Namun hari ini KPK telah memeriksa seorang mantan Komisaris PT NK, yakni Usman Basjah. Dari saksi yang menjadi petinggi PT NK pada 2007 itu, KPK menelusuri penerimaan oleh PT NK dan PT Tuah Sejati (TS) yang dinikmati dari hasil dugaan korupsi keduanya.
"Kami mendalami lebih lanjut terkait dengan dugaan penerimaan-penerimaan yang didapatkan atau dinikmati oleh dua tersangka, yaitu NK dan TS, dan bagaimana mekanisme joint operation dua perusahaan karena dua perusahaan ini adalah tersangka yang kami proses dalam kasus di Sabang," tutur Febri.
PT Nindya Karya merupakan BUMN pertama yang ditetapkan KPK sebagai tersangka korporasi.

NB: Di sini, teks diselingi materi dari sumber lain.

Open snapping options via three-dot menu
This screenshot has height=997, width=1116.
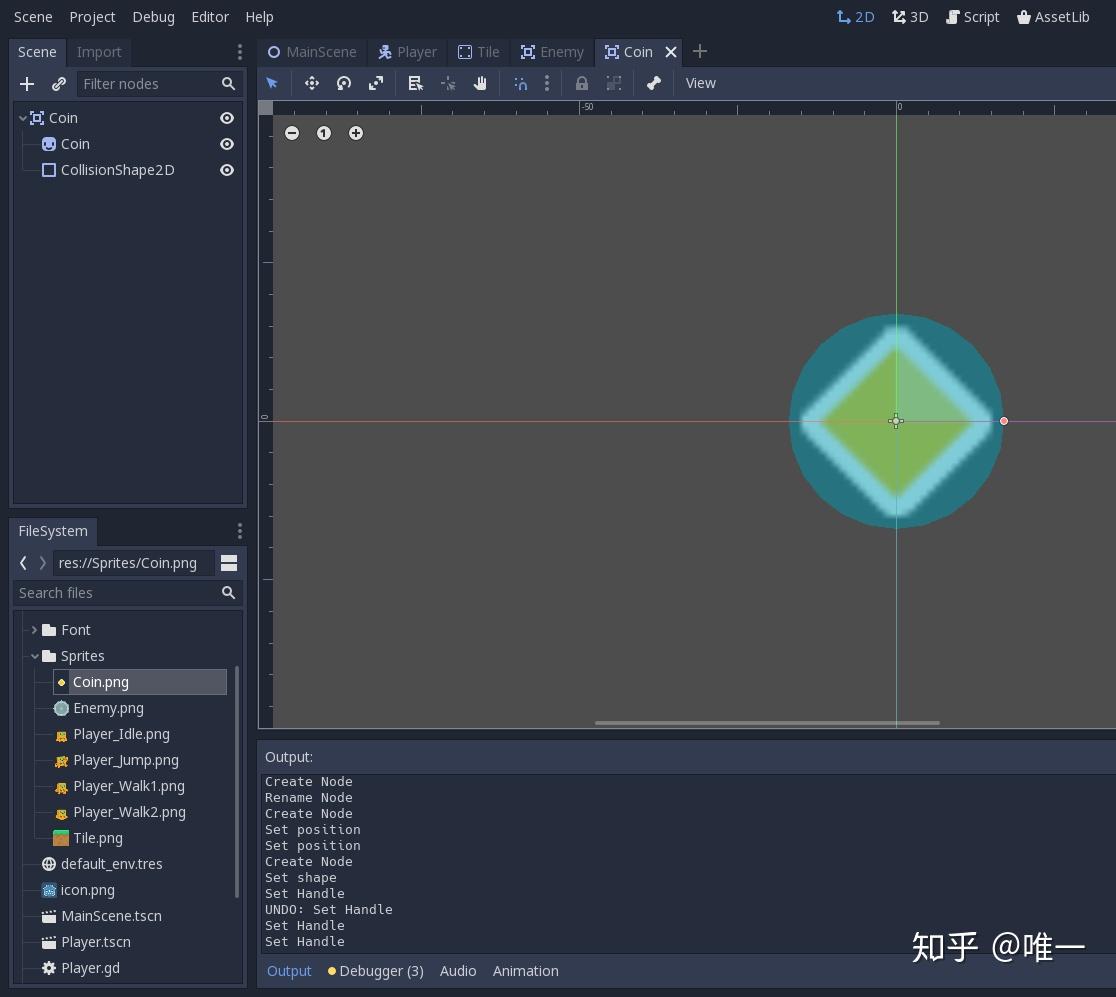click(x=547, y=83)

Dia ditetapkan sebagai tersangka bersama PT Tuah Sejati.
Keduanya terjerat kasus korupsi pembangunan dermaga bongkar pada kawasan perdagangan bebas dan pelabuhan bebas Sabang 2006-2011. Kedua korporasi itu diduga diperkaya dalam proyek tersebut hingga menyebabkan kerugian negara Rp 313 miliar.
Penyimpangan yang dilakukan adalah penunjukan langsung Nindya Sejati Join Operation sebagai pelaksana pembangunan, rekayasa penyusunan HPS (harga perkiraan sendiri) dan penggelembungan harga, serta adanya kesalahan prosedur. Diduga laba yang diterima PT Nindya Karya sebesar Rp 44,68 miliar, sedangkan PT Tuah Sejati sebesar Rp 49,9 miliar. (nif/mae)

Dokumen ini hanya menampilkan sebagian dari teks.